The pediatric COVID-19 vaccine for 5- to 11-year-old children is being rolled out — a monumental milestone nearly two years into the pandemic. Early data relating to the rollout for 12- to 18-year-old children, however, indicate vaccination gaps — in distribution, access, and uptake — between white children and children of color, particularly Black children. Little data are available yet for the roll-out for 5- to 11-year-old children, but there are persistent disparities in immunization rates for other preventable childhood diseases. How can the child health field ensure this disparity isn’t perpetuated in rolling out the COVID-19 vaccine to younger children?  

COVID-19 has disproportionately affected the health of Black, Latino, and American Indian and Alaska Native (AIAN) children, resulting in higher infection and hospitalization rates as well as increased death rates when compared with white children. While the Biden Administration has secured enough vaccines to supply all 28 million children in the U.S. who are now eligible, Black, Latino, and AIAN children may still experience delays and other obstacles in receiving the vaccine in the absence of careful planning and coordination.
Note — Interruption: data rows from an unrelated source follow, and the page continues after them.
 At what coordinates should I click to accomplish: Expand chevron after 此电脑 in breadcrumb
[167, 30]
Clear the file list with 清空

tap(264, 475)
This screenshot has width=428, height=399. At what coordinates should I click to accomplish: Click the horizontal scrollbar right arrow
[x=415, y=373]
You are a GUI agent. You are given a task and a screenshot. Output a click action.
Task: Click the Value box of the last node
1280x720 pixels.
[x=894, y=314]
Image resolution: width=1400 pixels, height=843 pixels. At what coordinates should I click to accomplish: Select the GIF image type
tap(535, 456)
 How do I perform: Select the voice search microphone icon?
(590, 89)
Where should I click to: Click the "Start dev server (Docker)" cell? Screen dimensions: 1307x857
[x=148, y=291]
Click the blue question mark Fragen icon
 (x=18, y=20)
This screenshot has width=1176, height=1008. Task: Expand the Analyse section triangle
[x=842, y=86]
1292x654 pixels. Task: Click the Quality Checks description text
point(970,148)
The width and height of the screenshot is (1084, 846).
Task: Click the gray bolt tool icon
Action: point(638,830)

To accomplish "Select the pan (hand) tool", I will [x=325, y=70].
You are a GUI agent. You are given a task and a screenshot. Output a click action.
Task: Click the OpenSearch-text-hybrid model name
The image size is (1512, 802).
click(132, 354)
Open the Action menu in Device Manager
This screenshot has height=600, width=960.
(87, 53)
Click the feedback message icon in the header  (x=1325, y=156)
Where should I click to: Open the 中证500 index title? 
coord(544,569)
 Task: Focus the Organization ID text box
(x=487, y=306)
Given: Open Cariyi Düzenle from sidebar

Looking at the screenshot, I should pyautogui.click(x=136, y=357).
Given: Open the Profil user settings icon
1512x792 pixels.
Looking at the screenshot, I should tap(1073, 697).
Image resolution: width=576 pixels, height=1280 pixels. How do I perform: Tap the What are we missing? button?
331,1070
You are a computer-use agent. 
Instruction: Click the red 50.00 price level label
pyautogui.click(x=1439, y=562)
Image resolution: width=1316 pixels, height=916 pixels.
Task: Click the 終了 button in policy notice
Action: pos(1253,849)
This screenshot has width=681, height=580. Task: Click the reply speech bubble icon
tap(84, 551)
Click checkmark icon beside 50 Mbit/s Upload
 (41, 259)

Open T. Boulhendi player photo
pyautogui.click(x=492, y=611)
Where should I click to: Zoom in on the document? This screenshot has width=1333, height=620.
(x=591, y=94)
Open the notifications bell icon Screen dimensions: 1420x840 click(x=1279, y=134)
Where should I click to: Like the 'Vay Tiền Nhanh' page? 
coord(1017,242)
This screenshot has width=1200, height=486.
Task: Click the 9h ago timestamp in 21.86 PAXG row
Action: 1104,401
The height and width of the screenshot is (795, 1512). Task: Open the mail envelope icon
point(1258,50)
This blog post offers considerations for pediatric medical care teams and community partners to ensure more equitable COVID-19 vaccine distribution among children. These recommendations fall under four broad categories and draw from conversations with pediatric practices, family advisors, and core partners engaged in Accelerating Child Health Transformation, a national initiative led by the Center for Health Care Strategies with support from the Robert Wood Johnson Foundation.

1. Leverage Existing Assets to Reduce Hurdles to Vaccination Access

  • Listen to families and communities. Through trusted and authentic partnerships with families and communities of color, pediatric medical care teams can co-identify barriers to equitable vaccination rollouts and innovative solutions alongside families. For example, community partners and leaders can co-design modes of engagement, as well as non-coercive and empowering incentives tailored to families in specific communities.
  • Review current practices through an equity lens to help alleviate unintended consequences. Pediatric medical care teams can use a strengths-based approach to assess the existing resources to which they have access. Practices can also lean on relationships with families and community partners to co-create family-driven solutions aimed at reducing barriers, such as flexible scheduling practices. For example, families may have an easier time getting their child vaccinated if the office offers appointments during non-business hours with no penalties for tardiness or no-shows.
  • Leverage community partnerships with schools, school-based health centers, community social workers, and faith-based organizations to connect with children and families who may have reduced access to the vaccine. Other community partners can also serve as a resource to offer additional convenient locations and times, mobile or pop-up clinics that are staffed by trusted community partners and in under-resourced communities, no-cost transportation to and from vaccination sites, and support navigating online appointment portals.

2. Share Information Effectively to Build Vaccine Confidence

3. Focus on the Medical Care Team

  • Ensure that the medical care team is comfortable addressing vaccine hesitancy and other family concerns to foster an environment where all families feel supported during a stressful time. Practices can offer trainings such as the teach-back method, which assists with clear communication, or show their commitment by crafting a statement or joining local initiatives like the Power of Providers initiative in Washington State.
  • Help staff vaccinate their own families by offering vaccine drives or additional paid time off. Offering opportunities for the medical team to vaccinate their own families provides a space for staff to talk about the experience of vaccinating their families with the community they serve and signals the practice’s commitment to vaccination.  

4. Measure Equity Progress and Advocate for Equity

  • Track vaccination data in real time and collect disaggregated data by race and ethnicity, as well as by language spoken and geographies, whenever possible. There are various tools available to assist health care systems and practices think through metrics, including this toolkit, which offers a framework for tracking vaccine equity metrics.
  • Advocate for anti-racist practices and policies that drive vaccine equity and benefit all families. Joint efforts with families and community leaders can be used to inform policymakers and advocate for local, state, and federal policies to help dismantle racist systems that impede equitable preventable care, including immunizations.

Looking Ahead

An estimated 25,000 pediatric and other primary care sites are involved in the roll-out of the COVID-19 vaccines for 5- to 11-year-old children. As a main provider of care for children and trusted messengers with policymakers, pediatricians have a key role to play with ensuring vaccine equity both in this phase and the future roll-out of a vaccine for children under 5 years old. Pediatric medical care teams can meaningfully engage with families and communities of color and can use existing resources and expertise to co-create solutions to ensure vaccine access for all families. Vaccination efforts have direct impacts on the health outcomes for all children and their families, especially for those who have already been disproportionately affected by the pandemic. Ensuring that all children have equitable access is essential.